With the sun set on one decade and the next firmly in our sights, we identify the trends that will dominate the cyber security landscape in 2020.

AI – Bigger budgets but more sense

We start by considering Artificial intelligence. It has received top billing over the past few years and for good reason, but the new decade will see a shift in understanding its application. This may come as no surprise given the investments in AI’s development this year. For the first time, AI will move beyond the hype that has followed the technology over the past few years, to fulfil commonplace practical applications in the daily functioning of most organisations.

Within a cyber security context, AI will have an increasing role to play in both managing threats and, unfortunately, also creating and proliferating them. This will lead to greater budget spend as adversarial AI ramps up the need for equivalently intelligent cyber security, and also greater scrutiny of the ethics behind its application. Those that believe AI may provide a silver bullet in the war against cybercrime, may be sorely disappointed. The technology is always going to be limited by the ingenuity of attackers who aim to move a few steps ahead. The utopian scenario of a “crystal ball” capable of predicting every attack is not only unlikely to happen in 2020, it’s impossible.

Sadly, no AI tool can predict a Black Swan event; a completely unknown attack. That’s not to diminish the role AI will play, but more to re-evaluate it with a dash of realism. Using AI to address many of the common cyber challenges could be seen as taking a sledgehammer to crack a walnut, but if that sledgehammer can handle regular, common and known attacks, it leaves human analysts more time to focus on managing new and complex threats. A company’s security posture will continue to be judged by the strategy it takes and the results it achieves, rather than the technology it possesses. Cleverer matching of the task to the need for AI will therefore take precedent.

Harmful content – Businesses will proactively get a grip 

One trend in which AI will play an important role is countering harmful content. Last year saw a dramatic rise in the pressure that social media executives have been put under to monitor and block inappropriate, harmful or illegal content on their platforms. This is only likely to increase in 2020, as governments prioritise the need to deal with harmful content. The consequence will be greater regulation and greater punishments for companies that fail to follow the rules.

There will also be greater focus on the issue of ‘Not Safe For Work’ images and videos on company networks.
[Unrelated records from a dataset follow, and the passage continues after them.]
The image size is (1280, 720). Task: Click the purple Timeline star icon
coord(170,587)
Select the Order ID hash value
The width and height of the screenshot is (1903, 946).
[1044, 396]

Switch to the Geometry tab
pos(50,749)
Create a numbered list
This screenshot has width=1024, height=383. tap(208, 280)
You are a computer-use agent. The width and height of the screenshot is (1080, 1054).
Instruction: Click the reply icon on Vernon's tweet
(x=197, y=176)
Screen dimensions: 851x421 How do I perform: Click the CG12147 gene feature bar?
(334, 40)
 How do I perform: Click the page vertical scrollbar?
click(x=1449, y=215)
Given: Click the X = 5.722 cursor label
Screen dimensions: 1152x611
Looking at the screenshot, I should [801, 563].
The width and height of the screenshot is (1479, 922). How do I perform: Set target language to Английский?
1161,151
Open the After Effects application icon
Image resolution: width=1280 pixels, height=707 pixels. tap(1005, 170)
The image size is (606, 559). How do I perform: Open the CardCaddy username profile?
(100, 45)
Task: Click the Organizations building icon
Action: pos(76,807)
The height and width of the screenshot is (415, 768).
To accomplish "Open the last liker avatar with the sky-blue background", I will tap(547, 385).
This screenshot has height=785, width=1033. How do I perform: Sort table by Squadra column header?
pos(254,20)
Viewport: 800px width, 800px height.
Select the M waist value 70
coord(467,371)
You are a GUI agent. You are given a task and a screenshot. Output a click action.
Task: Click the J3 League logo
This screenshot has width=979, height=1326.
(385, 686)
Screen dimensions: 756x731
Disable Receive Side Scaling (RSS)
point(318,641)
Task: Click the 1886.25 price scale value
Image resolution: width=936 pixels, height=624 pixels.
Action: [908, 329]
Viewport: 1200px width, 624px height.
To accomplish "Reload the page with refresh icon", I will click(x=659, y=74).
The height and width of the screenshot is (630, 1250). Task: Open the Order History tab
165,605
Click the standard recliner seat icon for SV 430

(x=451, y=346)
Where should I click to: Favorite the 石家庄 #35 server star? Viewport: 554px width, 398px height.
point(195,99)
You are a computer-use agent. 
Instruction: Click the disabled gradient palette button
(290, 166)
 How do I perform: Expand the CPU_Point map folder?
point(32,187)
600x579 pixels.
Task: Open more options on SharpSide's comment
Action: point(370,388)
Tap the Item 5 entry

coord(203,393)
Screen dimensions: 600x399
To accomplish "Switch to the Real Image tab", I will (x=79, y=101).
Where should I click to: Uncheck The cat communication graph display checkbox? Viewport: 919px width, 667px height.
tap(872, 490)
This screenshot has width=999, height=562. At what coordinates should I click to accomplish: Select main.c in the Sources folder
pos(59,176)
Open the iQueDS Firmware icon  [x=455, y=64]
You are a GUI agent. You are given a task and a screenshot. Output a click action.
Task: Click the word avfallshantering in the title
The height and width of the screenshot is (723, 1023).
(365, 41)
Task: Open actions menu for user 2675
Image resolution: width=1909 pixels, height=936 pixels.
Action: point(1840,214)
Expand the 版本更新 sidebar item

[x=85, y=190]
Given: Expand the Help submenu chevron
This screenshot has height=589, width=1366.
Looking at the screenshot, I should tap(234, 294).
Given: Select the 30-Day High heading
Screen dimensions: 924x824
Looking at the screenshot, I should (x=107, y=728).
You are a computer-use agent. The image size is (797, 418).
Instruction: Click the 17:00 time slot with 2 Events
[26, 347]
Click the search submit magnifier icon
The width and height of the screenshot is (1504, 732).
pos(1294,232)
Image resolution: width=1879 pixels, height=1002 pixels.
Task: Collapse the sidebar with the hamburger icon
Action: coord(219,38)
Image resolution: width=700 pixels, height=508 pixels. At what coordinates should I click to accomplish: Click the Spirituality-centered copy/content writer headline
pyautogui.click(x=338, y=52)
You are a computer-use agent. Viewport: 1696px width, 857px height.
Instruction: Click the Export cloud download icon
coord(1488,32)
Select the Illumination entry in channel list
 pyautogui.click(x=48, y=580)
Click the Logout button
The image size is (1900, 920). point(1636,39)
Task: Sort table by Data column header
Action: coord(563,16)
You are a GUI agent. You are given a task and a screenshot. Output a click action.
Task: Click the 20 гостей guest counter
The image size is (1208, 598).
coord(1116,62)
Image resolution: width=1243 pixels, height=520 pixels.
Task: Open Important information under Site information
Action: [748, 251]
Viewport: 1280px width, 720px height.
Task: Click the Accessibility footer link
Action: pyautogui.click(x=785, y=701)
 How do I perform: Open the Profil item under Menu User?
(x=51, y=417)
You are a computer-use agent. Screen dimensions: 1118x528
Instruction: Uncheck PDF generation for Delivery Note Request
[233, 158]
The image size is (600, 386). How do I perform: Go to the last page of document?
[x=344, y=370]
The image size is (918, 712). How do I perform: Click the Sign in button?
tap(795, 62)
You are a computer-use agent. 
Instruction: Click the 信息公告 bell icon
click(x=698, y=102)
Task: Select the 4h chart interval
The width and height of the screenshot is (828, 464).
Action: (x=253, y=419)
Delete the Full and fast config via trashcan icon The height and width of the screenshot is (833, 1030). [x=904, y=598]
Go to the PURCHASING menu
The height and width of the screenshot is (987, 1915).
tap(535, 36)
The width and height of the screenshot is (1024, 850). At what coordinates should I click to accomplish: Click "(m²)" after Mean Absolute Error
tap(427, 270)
This will see greater publicity of violations of the Obscene Publications Act and could lead to greater spending by businesses on cyber security with AI elements as they look to tackle the issues caused by unstructured data.

Applied in Image Content Analysis, AI, specifically Machine Learning (ML) can help identify risky content from the vast number of images and videos on a server, any one of which could represent a major risk to a business’s reputation and credibility. This impetus behind this change is heightened by the growing requirement for employers to protect their employees and provide a safe workplace.

Greater industry consolidation

The bloating of security stacks over the past few years can’t continue any longer. It isn’t just unsustainable, but it’s completely unmanageable for companies and in fact putting them at risk of attacks. A spring clean is most certainly needed, and a stripping back of the number of security point products to avoid overlap, reduce management drain and enhance strategic clarity.

For those watching the cyber security industry – you should look out for a flurry of M&A as individual vendors get bought up and products become hastily integrated as a result. However, the vendors patching together disparate solutions in this are in for an uphill battle, having to compete with security platforms like ours that were built to share contextual data between products. The platforms with greatest interoperability will win out as opposed to those that instead try to retrofit. This will be good news for customers who, instead of getting their email security from one company, their CASB from another and their Web from a third, will be able to go to a single vendor.